Another BRIXEL in the Wall: Towards Cheaper Dense Features
Alexander Lappe, Martin A. Giese
TL;DR
BRIXEL tackles the challenge of producing high-resolution dense feature maps from vision transformers without prohibitive compute. It does so through a simple self-distillation setup in which a frozen high-resolution teacher guides a downsampled student via a trainable refiner and a convolutional head, optimizing a combination of $L_1$, edge, and spectral losses to match the teacher's dense features: $\mathcal{L}_{\text{total}}(\boldsymbol{\theta}) = \mathcal{L}_1(\boldsymbol{\theta}) + \lambda_{\text{edge}} \mathcal{L}_{\text{edge}}(\boldsymbol{\theta}) + \lambda_{\text{spectral}} \mathcal{L}_{\text{spectral}}(\boldsymbol{\theta})$. Across multiple DINOv3 backbones and 110k high-resolution training images, BRIXEL consistently improves performance on both scene- and object-centric dense tasks at fixed resolution while dramatically reducing compute relative to full high-resolution inference. The method also extends to higher-density regimes and to alternative backbones like SigLIP 2, suggesting broad applicability. By enabling high-quality dense features with affordable resources, BRIXEL informs future dense-vision pretraining and efficient deployment of vision foundation models.
Abstract
Vision foundation models achieve strong performance on both global and locally dense downstream tasks. Pretrained on large images, the recent DINOv3 model family is able to produce very fine-grained dense feature maps, enabling state-of-the-art performance. However, computing these feature maps requires the input image to be available at very high resolution, as well as large amounts of compute due to the squared complexity of the transformer architecture.
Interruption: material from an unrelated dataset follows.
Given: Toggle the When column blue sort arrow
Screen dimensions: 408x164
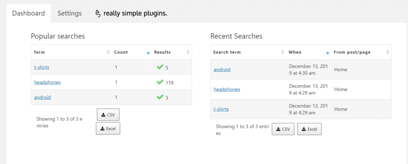Looking at the screenshot, I should tap(328, 53).
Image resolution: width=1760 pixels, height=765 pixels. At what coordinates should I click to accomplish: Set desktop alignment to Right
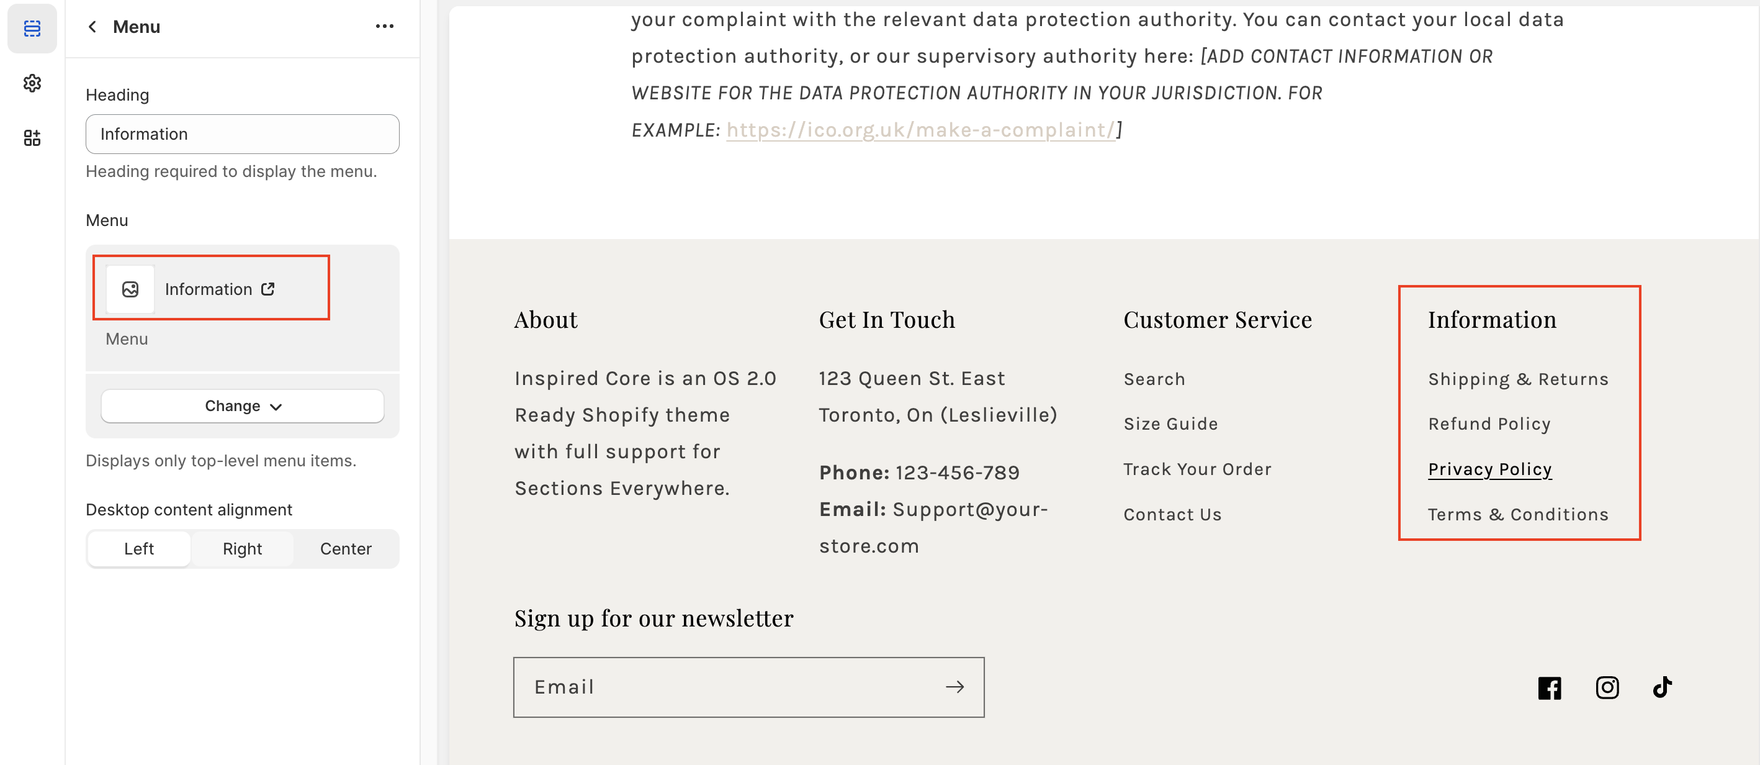pos(242,548)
To address these issues, we propose BRIXEL, a simple knowledge distillation approach that has the student learn to reproduce its own feature maps at higher resolution. Despite its simplicity, BRIXEL outperforms the baseline DINOv3 models by large margins on downstream tasks when the resolution is kept fixed. Moreover, it is able to produce feature maps that are very similar to those of the teacher at a fraction of the computational cost. Code and model weights are available at https://github.com/alexanderlappe/BRIXEL.